*** Provided entries Section Begins ***
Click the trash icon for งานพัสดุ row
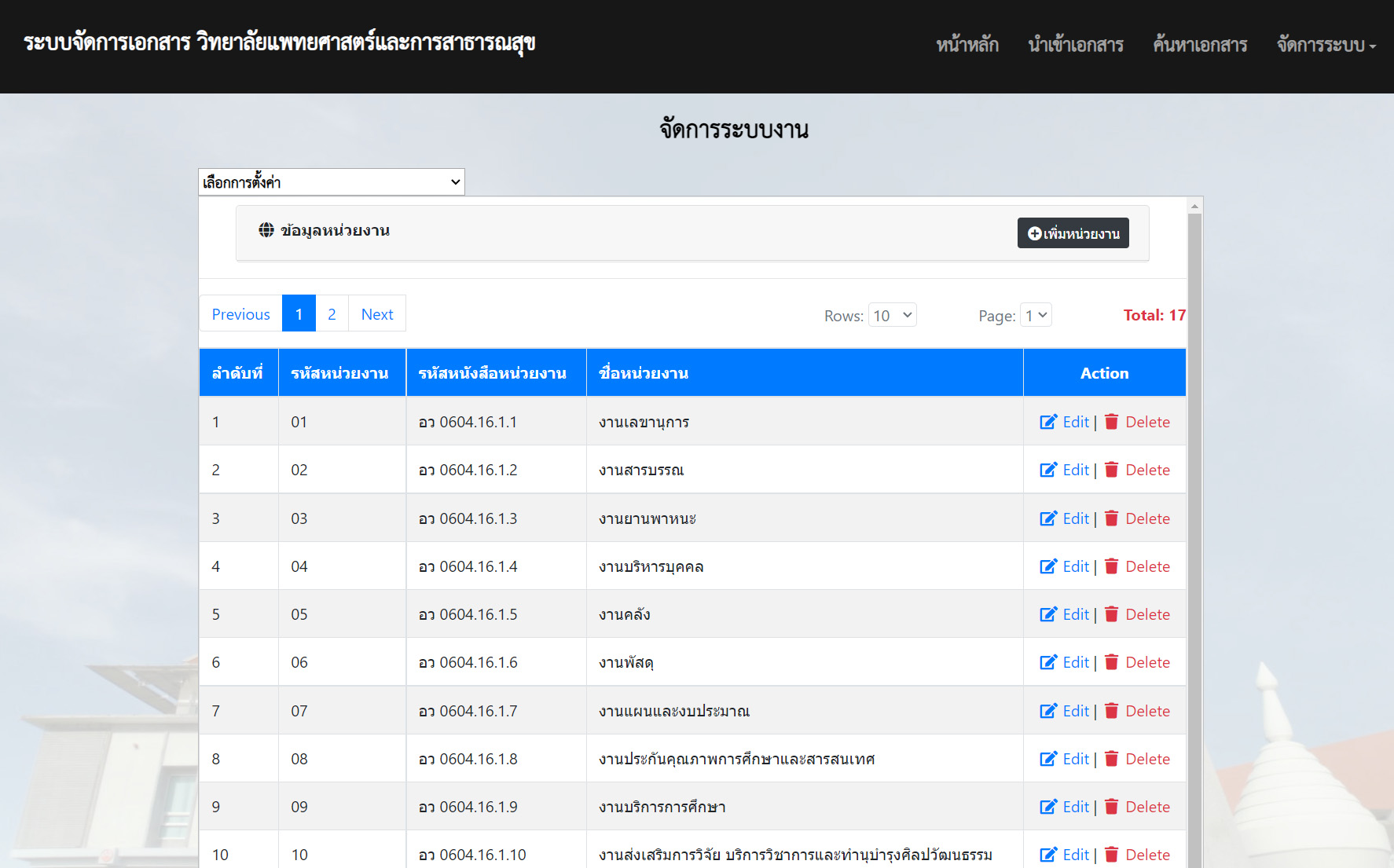 click(x=1111, y=662)
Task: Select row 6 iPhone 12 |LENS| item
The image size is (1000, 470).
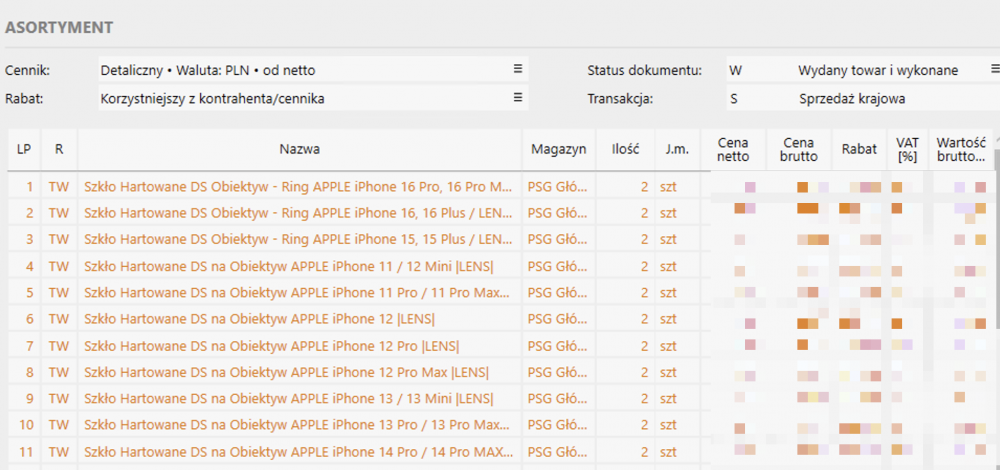Action: point(260,319)
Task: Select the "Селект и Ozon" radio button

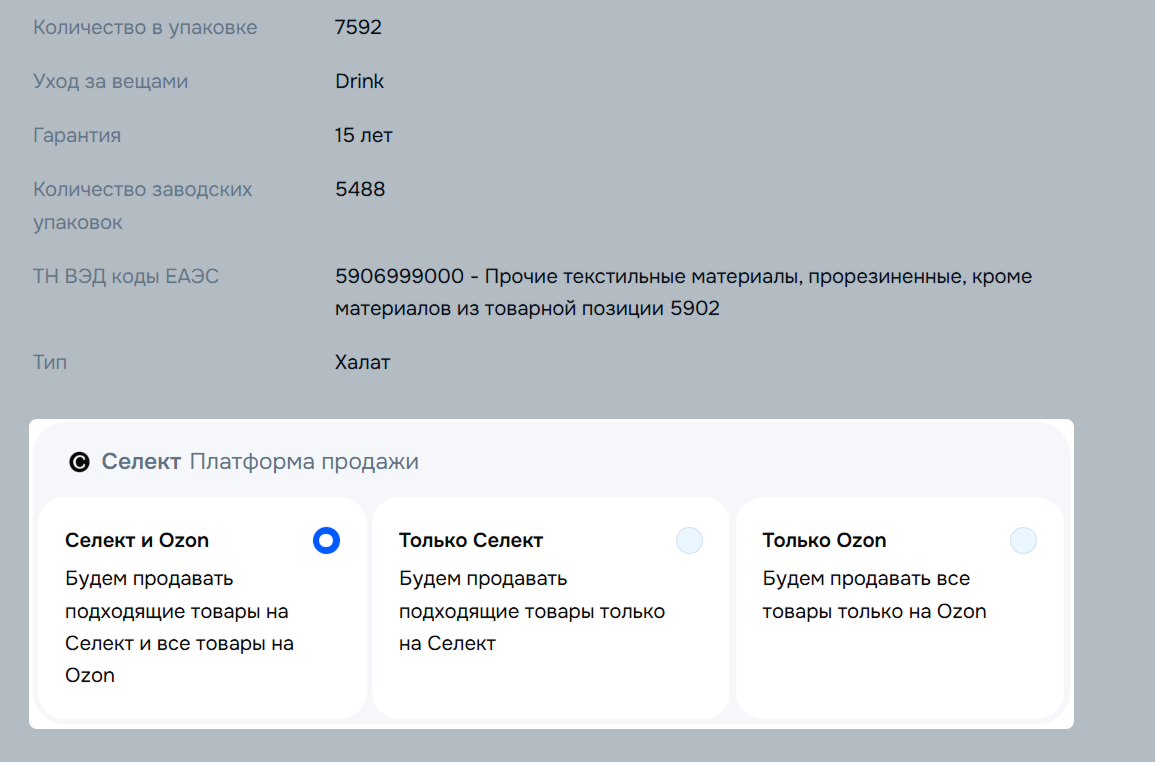Action: [326, 541]
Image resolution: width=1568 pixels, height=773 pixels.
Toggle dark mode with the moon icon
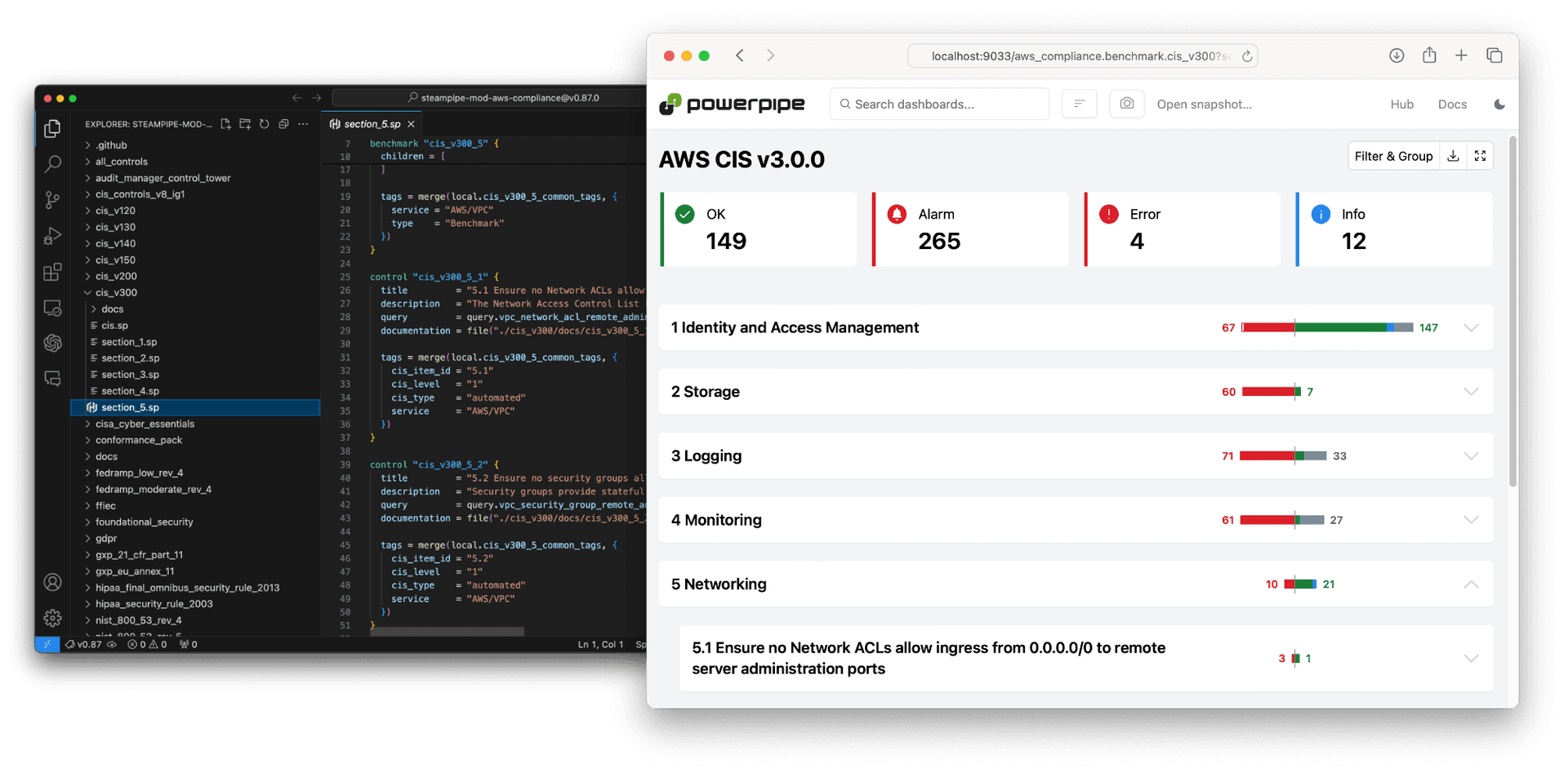point(1499,104)
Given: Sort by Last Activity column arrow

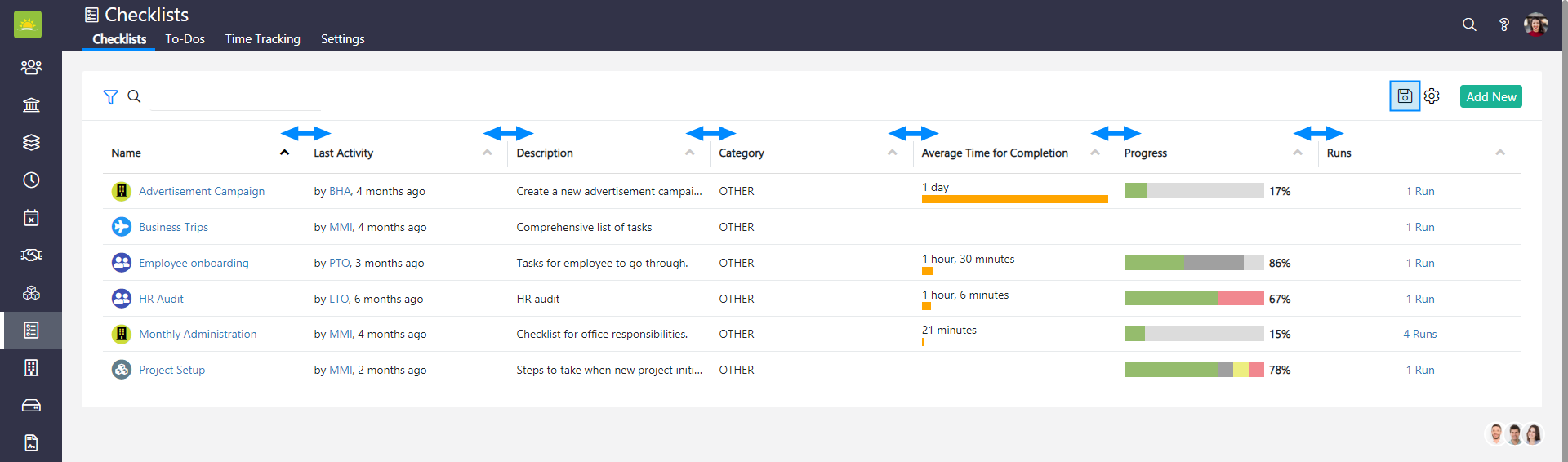Looking at the screenshot, I should tap(487, 153).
*** Provided entries Section Ends ***
**What the task requires:**
An exact repetition of the listing is needed, with the pictures dropped.

**Exercise solution:**
Click the trash icon for งานพัสดุ row
 click(x=1111, y=662)
Task: Select row 6 iPhone 12 |LENS| item
The image size is (1000, 470).
Action: point(260,319)
Task: Select the "Селект и Ozon" radio button

Action: [326, 541]
Image resolution: width=1568 pixels, height=773 pixels.
Toggle dark mode with the moon icon
point(1499,104)
Given: Sort by Last Activity column arrow

Looking at the screenshot, I should tap(487, 153).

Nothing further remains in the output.